Saturday, June 4, 2016

Bacardi Tauts Cuba's 'Golden Age' as the Battle Heats up for Havana Club Trademark

     This battle seems to just keep going on and on.  It looked like it was over in 2011, but with the warming up of relations with Cuba and the reissuing the trademark back to Cubaexport and Pernod Ricard it looks as if it is ramping up to be a full scale battle of two rum giants.   Getting their brand back into the United States is critical for Havana Club if it is going to get back to the top of rum sales in the world.

     The rum war with Cuba, which makes its own Havana Club, heats up  Cuba still is registered owner of Havana Club trademark in the United States.   Bacardi claims it owns the mark and is backing it with a splashy new ad campaign   Cuba may have won the latest salvo in the trademark battle over who has the right to use the Havana Club rum brand in the United States, but that isn't keeping Bacardi from rolling out nationwide distribution of the iconic rum brand with a splashy ad campaign that calls you back to the island's "golden age."

     Bacardi, which contends it is the rightful owner of the Havana Club name because it purchased it and the rum recipe from the family that made the rum in Cuba prior to the 1959 Revolution, plans to kick off its new marketing strategy Wednesday with the introduction of Havana Club Añejo Clásico, a dark rum, and its "The Golden Age, Aged Well" advertising campaign in Florida.     Among the tag lines for the new campaign are: "Even a Revolution Couldn't Topple the Rum," and "The Freedom, The Decadence, The Dazzle, The Glamour.
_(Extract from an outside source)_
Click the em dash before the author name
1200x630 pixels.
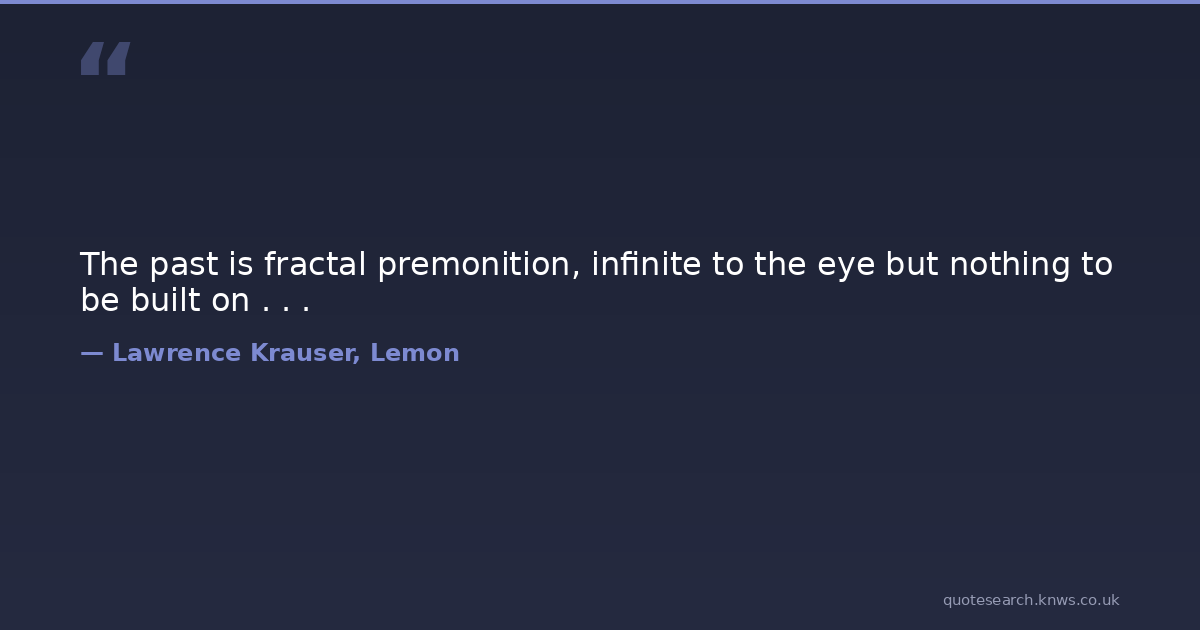tap(91, 353)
If Only Someone Had Bottled It."   Through the summer, the new dark rum, which is double-aged in oak barrels for one to three years, and Havana Club white rum, which are distilled in Puerto Rico and bottled in Jacksonville, will be introduced in new markets across the United States.

     Because of the interest in all things Cuban with the resumption of diplomatic relations between the United States and Cuba, "it's a good moment to introduce a new generation" to the brand, said Fabio Di Giammarco, global vice president of rums for Bacardi. "It's an exciting time for us and the Havana Club franchise in the United States.   But with the recent resurgence of U.S. travel to Cuba, many Americans have already been discovering another version of Havana Club, the one distilled in Cuba and distributed worldwide by a partnership of Cubaexport and French spirits maker Pernod Ricard.

     While American travelers can now purchase a combined total of $100 worth of alcohol and tobacco products while visiting the island, the embargo against Cuba still precludes the sale of Cuban Havana Club or any other Cuban rum in the United States.   The day when the embargo is lifted and Cuban rum can be exported to the U.S. market is what makes the trademark so valuable. Bacardi and Cuba have been fighting over it for the past two decades in U.S. courts.

     Cubaexport, the Cuban rum company, and Pernod Ricard contend the "authentic" Havana Club rum is made in Cuba.   "Havana Club is the true spirit of Cuba: a genuine Cuban rum produced in Cuba from Cuban sugarcane," said Apolline Celeyron, a spokesperson for Pernod Ricard. "If the U.S. embargo on Cuban products is lifted, we'll be the first company to offer a true Cuban rum to our American neighbors." 

     But the tide turned in mid-January, when the patent office renewed Cubaexport's registration of the Havana Club trademark.   Now the two sides are back in U.S. District Court in Washington, D.C., fighting over ownership of the trademark, and Bacardi is reinventing its version of Havana Club.


     Bacardi has asked the court to reverse Cubaexport's trademark registration and declare Bacardi the rightful owner of the common law rights to the Havana Club name, said Rick Wilson, Bacardi's senior vice president of external affairs and corporate responsibility. Common law, he said, "for the most part is based on usage." So Bacardi's Havana Club is going national.   There will be new vintage-style packaging featuring the Arechabala family crest, which was used on the family's rum packaging and advertising beginning in1934, and a portrait of the company's founder.